__TASK GOAL__: Would you write out the full listing exactly, without any pictures?

**** INPUT RECORDS ****

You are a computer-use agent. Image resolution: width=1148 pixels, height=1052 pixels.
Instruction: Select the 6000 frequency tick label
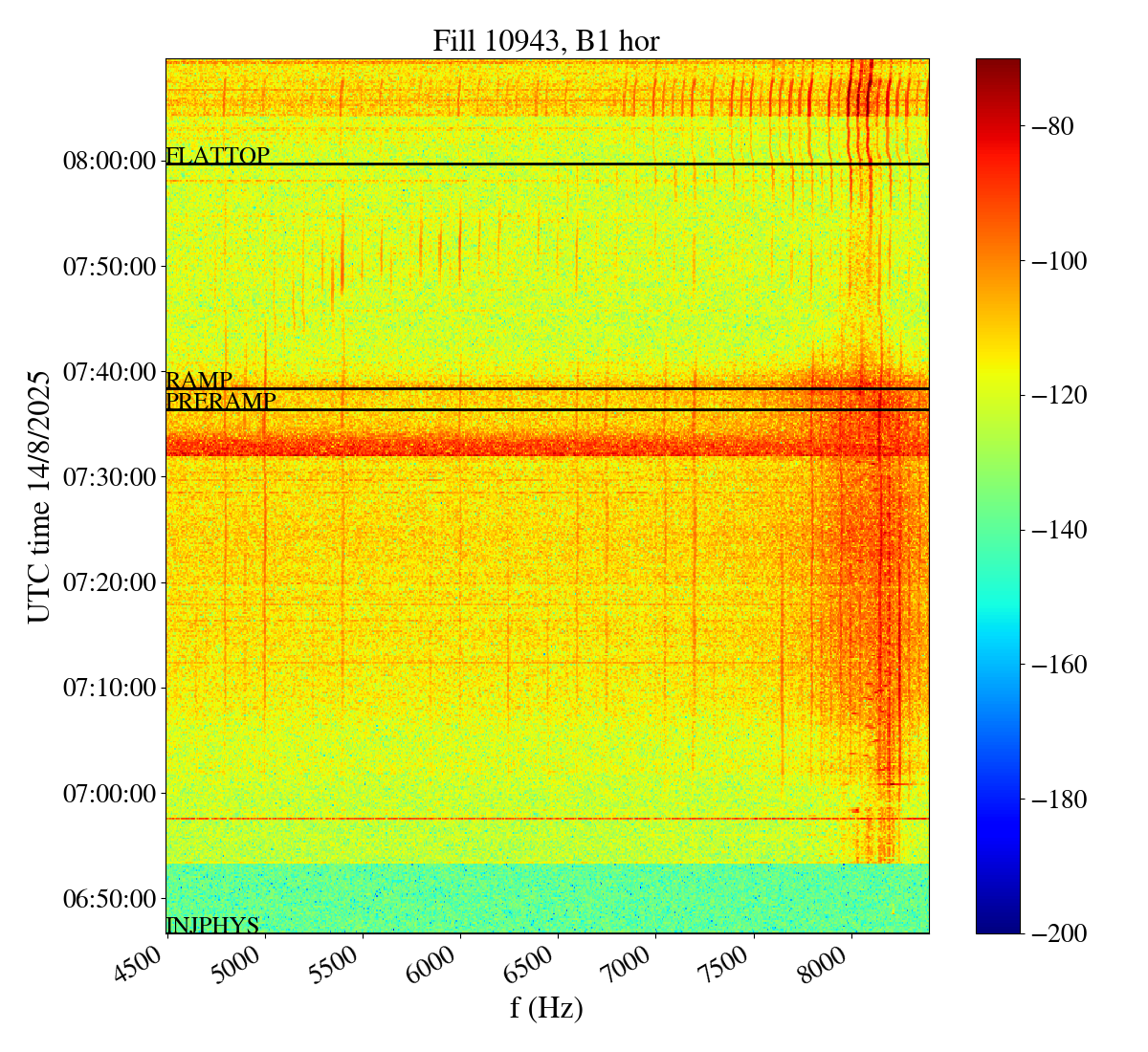439,968
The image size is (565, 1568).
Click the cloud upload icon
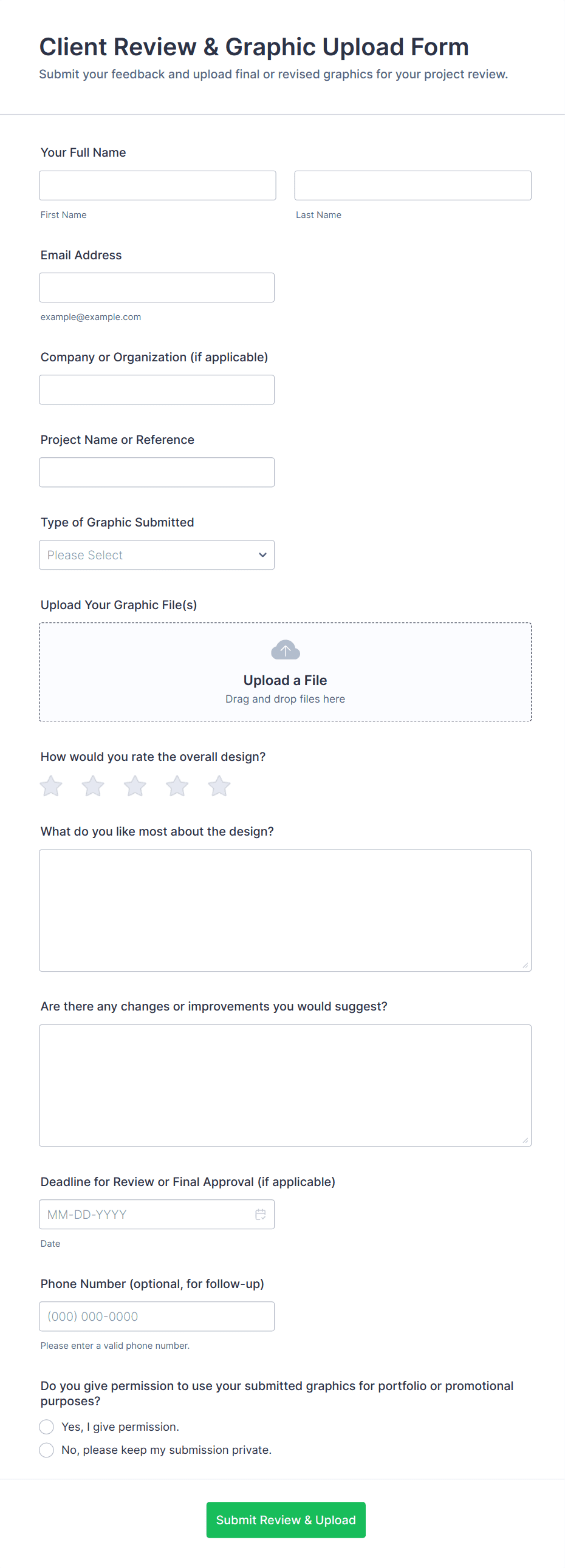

****

__EXERCISE OUTPUT__:
You are a computer-use agent. Image resolution: width=1148 pixels, height=1052 pixels.
Instruction: Select the 6000 frequency tick label
439,968
The image size is (565, 1568).
Click the cloud upload icon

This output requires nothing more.